(Extracted data entries)

───

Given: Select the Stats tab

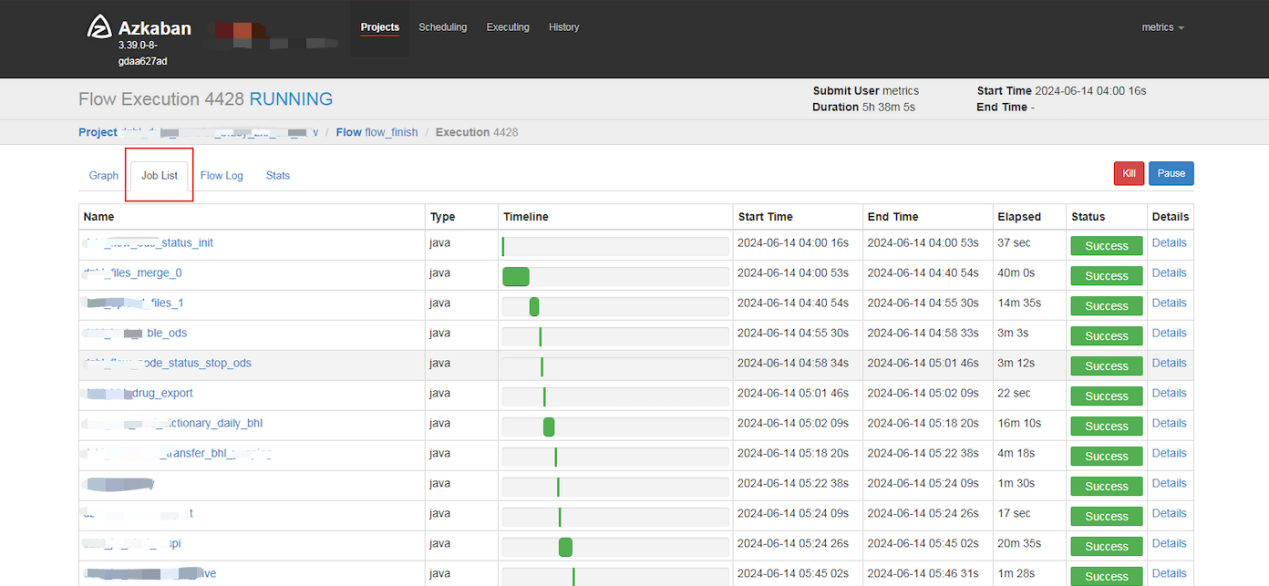Looking at the screenshot, I should pos(278,175).
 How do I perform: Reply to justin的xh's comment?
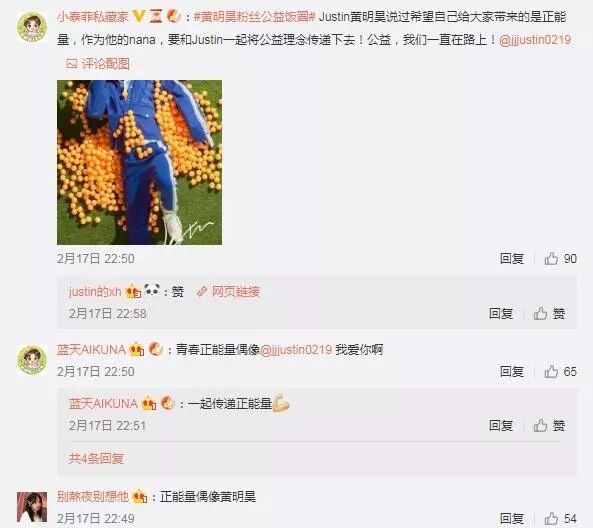pos(501,314)
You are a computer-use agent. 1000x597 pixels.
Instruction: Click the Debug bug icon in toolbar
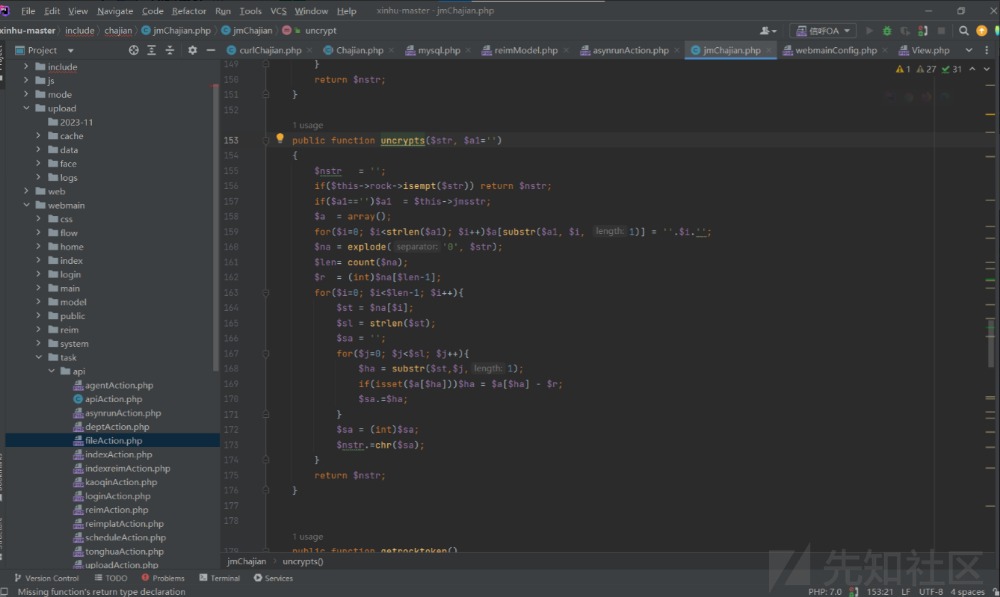[x=886, y=31]
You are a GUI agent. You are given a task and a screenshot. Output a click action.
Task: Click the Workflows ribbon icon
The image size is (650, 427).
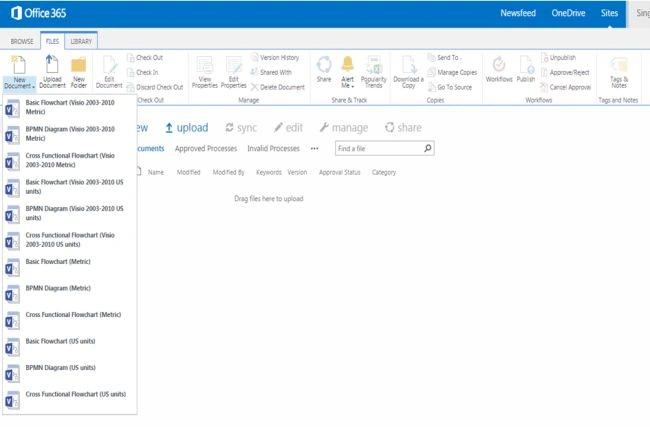[499, 68]
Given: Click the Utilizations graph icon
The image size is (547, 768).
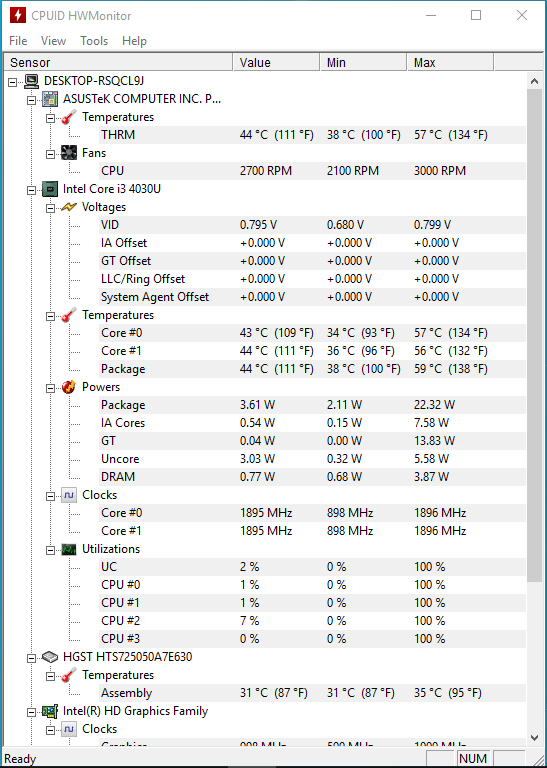Looking at the screenshot, I should [x=69, y=549].
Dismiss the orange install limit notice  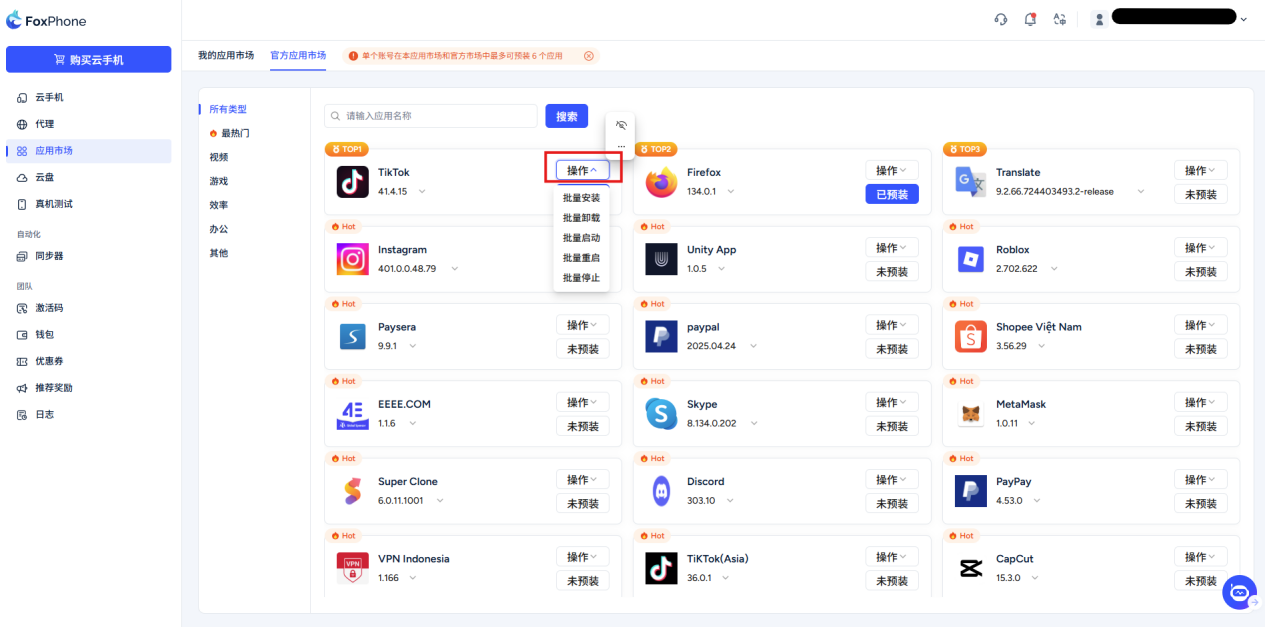tap(589, 56)

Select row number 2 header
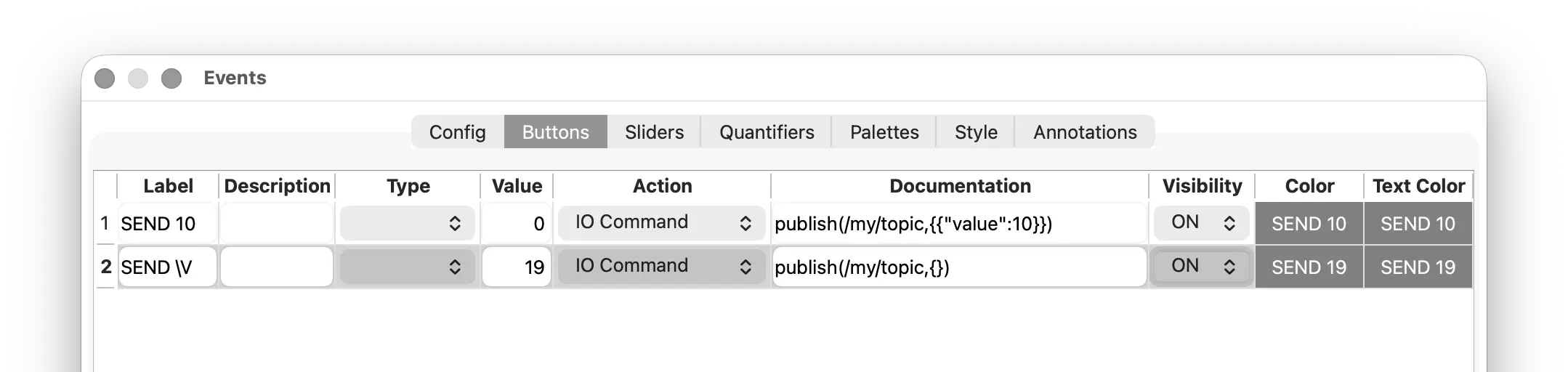pos(106,267)
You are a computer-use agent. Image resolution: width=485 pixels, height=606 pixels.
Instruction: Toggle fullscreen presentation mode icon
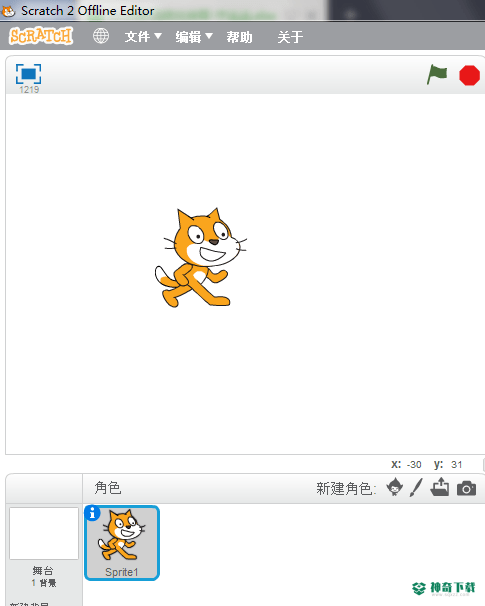pos(29,74)
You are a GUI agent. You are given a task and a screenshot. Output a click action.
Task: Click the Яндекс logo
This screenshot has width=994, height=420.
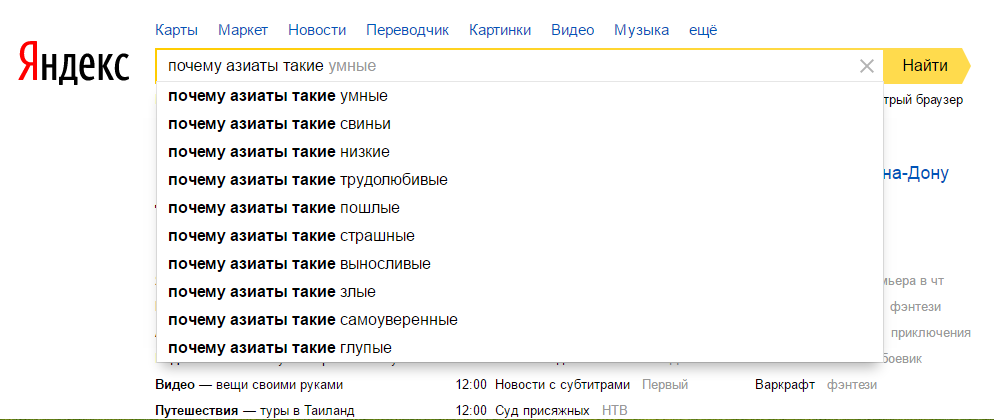coord(74,64)
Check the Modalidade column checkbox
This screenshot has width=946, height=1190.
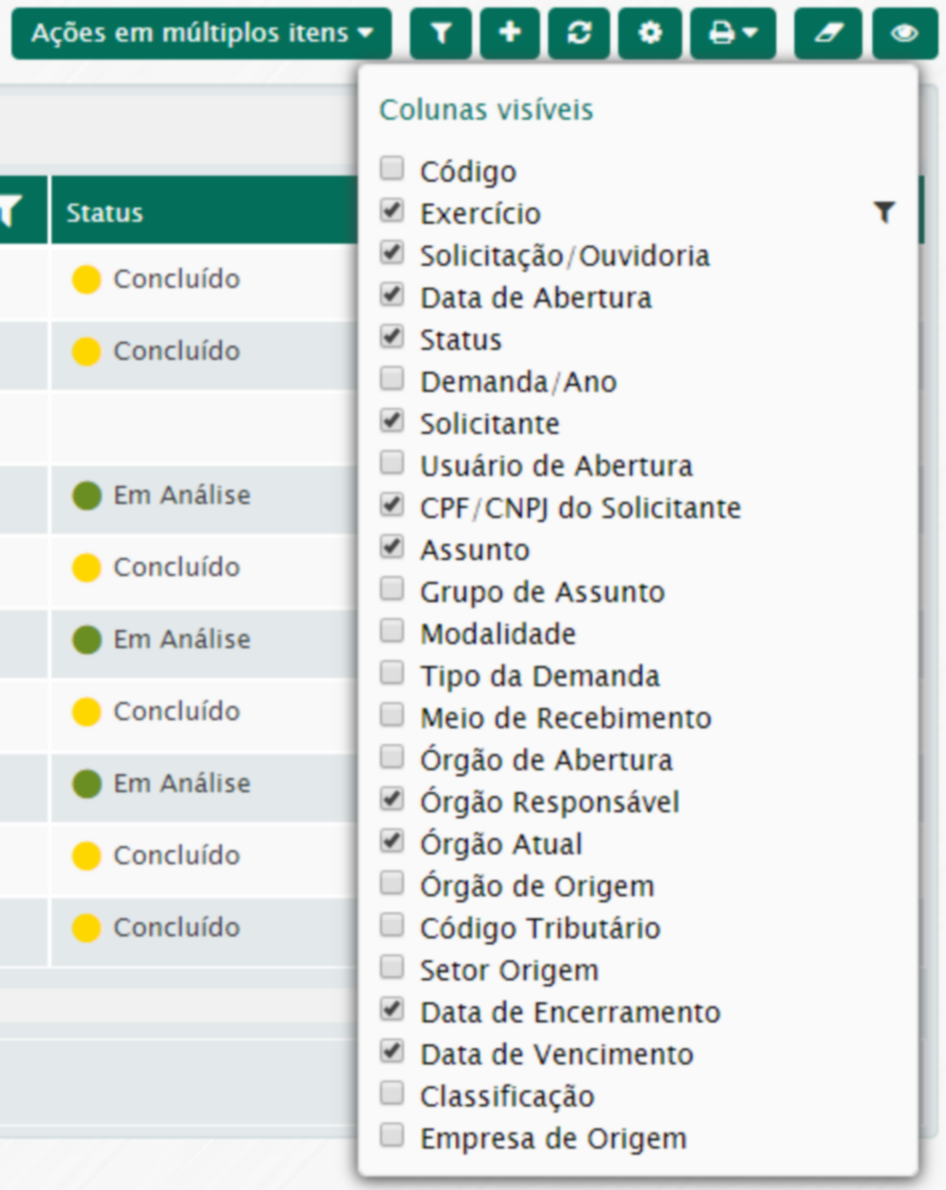pos(392,631)
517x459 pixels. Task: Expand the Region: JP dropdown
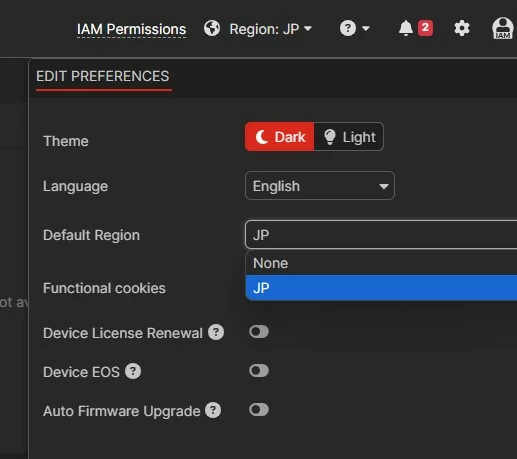(x=271, y=29)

───

**Goal of the exercise:** Transcribe, from the records above, the first line and every line after it up to and including the line with "Task: Click the Workflows ribbon icon"; omit pictures.

**Response to this task:**
Given: Select the Stats tab

Looking at the screenshot, I should pos(278,175).
 How do I perform: Reply to justin的xh's comment?
pos(501,314)
You are a computer-use agent. 1000x597 pixels.
Instruction: Click the Debug bug icon in toolbar
[x=886, y=31]
You are a GUI agent. You are given a task and a screenshot. Output a click action.
Task: Click the Workflows ribbon icon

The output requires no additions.